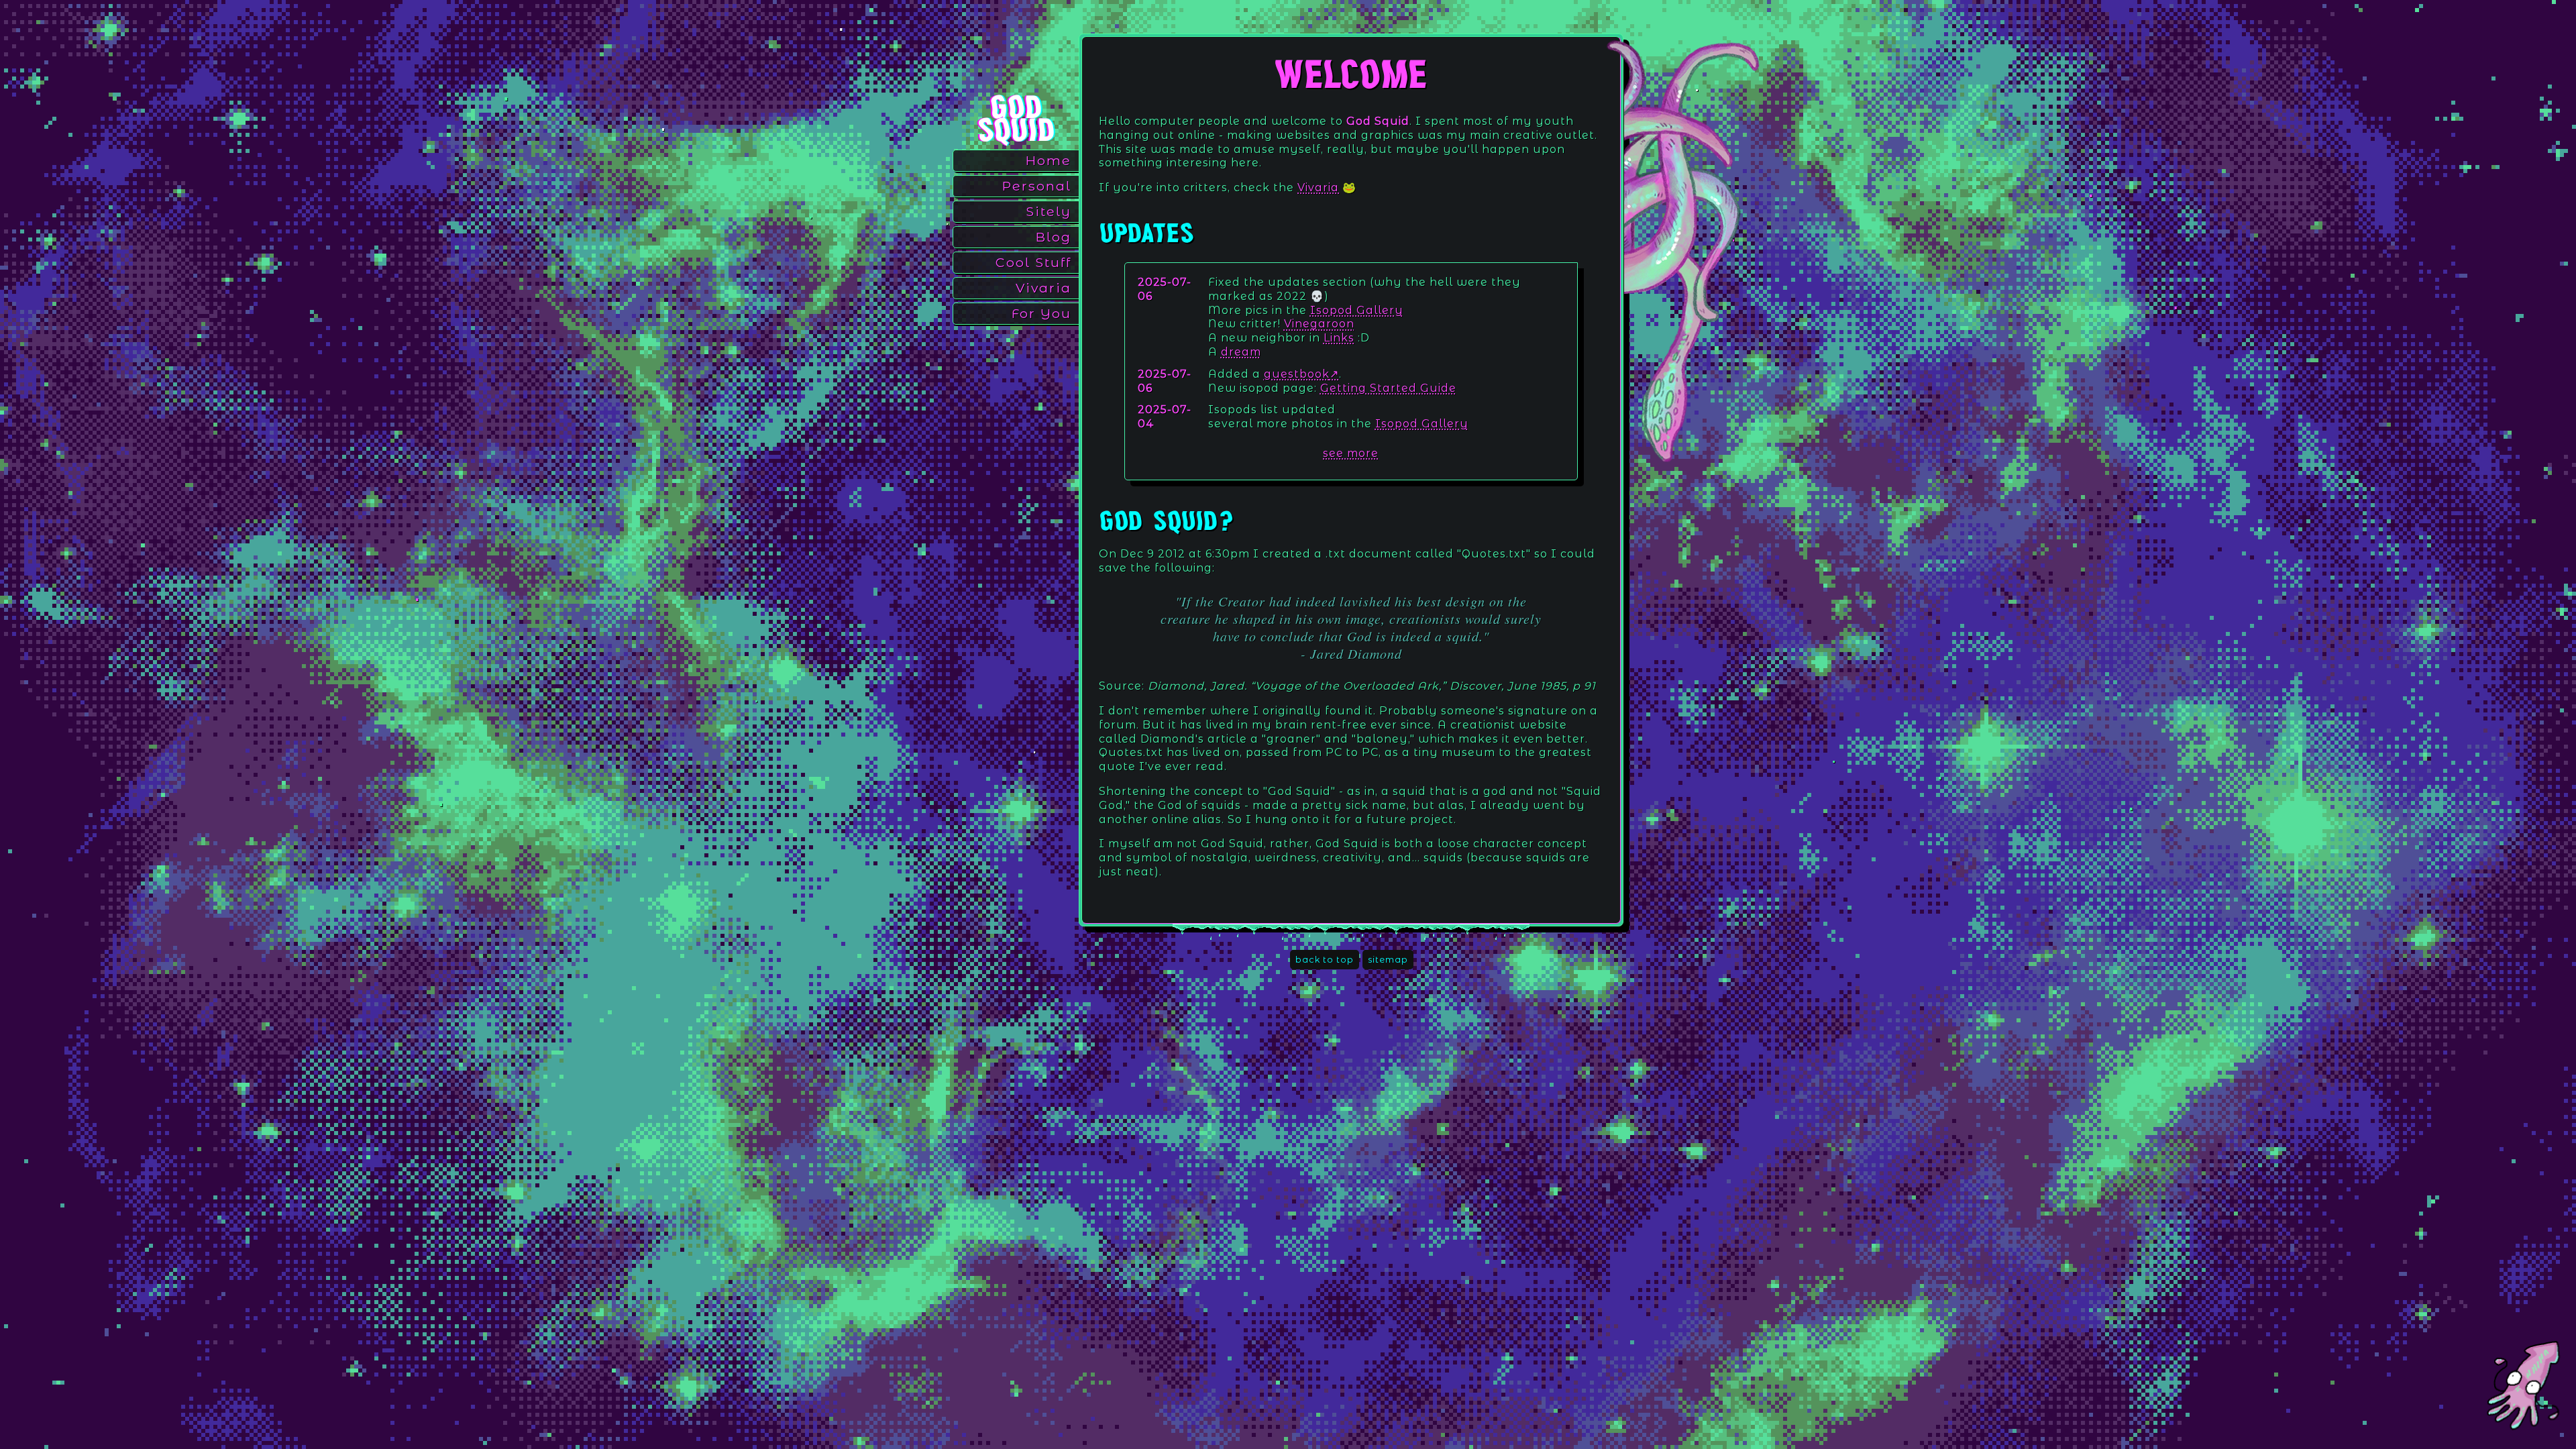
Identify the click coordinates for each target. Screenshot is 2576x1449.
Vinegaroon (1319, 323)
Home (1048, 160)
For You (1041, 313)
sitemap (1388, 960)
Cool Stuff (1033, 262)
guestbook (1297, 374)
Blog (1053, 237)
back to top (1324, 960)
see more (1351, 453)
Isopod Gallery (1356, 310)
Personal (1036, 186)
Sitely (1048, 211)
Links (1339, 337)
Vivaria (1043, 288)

= = =

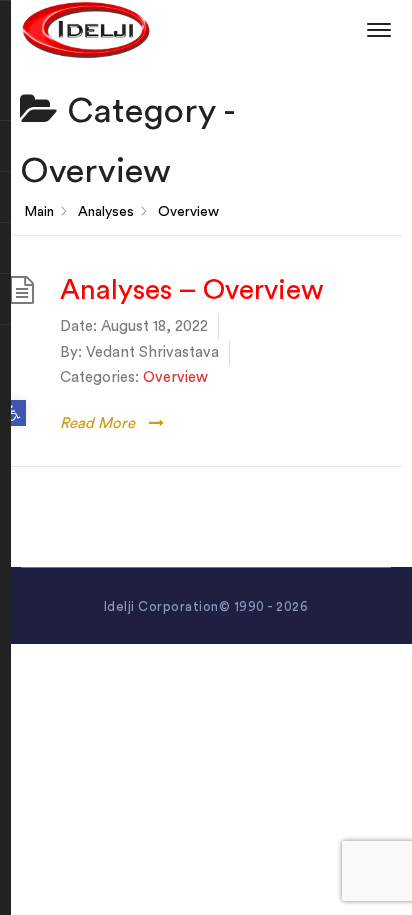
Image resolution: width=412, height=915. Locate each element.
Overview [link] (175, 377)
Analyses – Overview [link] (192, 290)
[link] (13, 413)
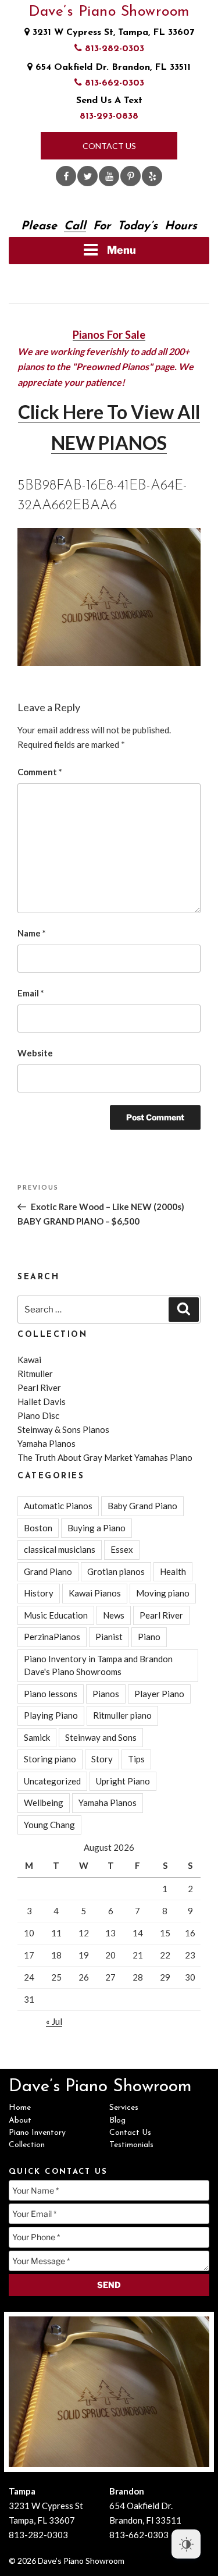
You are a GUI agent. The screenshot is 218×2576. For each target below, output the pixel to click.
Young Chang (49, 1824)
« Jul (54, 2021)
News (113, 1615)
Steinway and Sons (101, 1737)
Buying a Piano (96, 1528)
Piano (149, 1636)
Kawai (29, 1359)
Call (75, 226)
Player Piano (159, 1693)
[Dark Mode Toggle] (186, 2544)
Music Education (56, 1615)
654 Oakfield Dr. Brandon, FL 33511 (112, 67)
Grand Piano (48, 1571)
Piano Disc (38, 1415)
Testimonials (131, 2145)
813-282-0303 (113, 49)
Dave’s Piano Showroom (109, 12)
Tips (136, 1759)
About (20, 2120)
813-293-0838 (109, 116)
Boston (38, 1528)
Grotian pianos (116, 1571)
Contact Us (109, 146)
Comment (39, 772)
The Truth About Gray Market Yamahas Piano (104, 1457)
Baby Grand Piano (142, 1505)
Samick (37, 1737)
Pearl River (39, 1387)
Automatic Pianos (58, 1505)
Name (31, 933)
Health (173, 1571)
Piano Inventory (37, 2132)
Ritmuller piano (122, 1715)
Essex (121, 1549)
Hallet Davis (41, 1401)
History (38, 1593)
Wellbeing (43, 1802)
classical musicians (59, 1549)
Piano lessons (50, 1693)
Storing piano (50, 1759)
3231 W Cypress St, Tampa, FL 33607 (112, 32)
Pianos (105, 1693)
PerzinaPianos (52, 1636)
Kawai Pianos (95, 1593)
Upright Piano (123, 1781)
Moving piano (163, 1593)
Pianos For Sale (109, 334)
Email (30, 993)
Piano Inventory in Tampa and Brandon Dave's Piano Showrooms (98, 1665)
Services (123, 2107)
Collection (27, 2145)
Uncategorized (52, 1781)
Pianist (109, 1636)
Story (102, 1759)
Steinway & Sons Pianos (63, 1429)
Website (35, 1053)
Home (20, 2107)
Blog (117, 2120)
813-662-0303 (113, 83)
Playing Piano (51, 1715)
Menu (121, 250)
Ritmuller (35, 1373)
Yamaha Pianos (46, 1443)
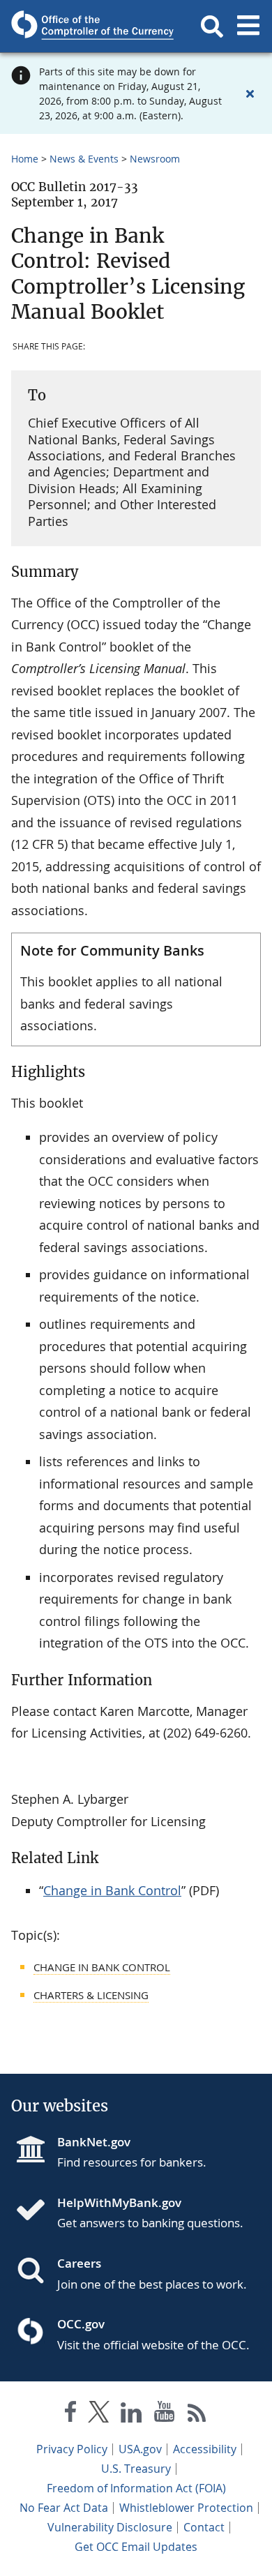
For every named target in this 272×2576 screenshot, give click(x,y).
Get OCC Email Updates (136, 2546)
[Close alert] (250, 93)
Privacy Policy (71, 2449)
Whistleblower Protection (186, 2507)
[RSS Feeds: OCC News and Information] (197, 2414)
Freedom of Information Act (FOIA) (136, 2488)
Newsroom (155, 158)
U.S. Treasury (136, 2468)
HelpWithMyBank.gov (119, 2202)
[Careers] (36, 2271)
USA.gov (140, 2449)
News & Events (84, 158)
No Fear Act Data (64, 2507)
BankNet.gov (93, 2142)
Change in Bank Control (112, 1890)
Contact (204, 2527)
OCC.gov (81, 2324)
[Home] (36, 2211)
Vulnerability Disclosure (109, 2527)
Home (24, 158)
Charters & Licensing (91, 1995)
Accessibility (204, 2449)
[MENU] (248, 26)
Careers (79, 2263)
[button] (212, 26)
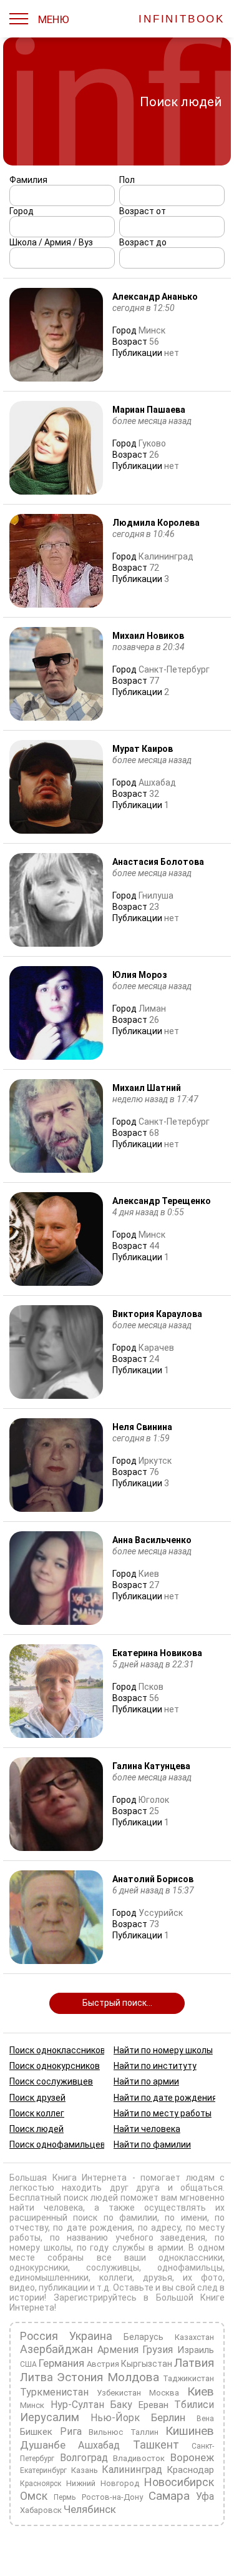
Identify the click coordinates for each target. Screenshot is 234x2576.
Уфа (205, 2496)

= = =

Look through the data above for the string "Dave" and copy every line where it appears.

Response area
Dave’s Piano Showroom (109, 12)
Piano Inventory in Tampa and Brandon Dave's Piano Showrooms (98, 1665)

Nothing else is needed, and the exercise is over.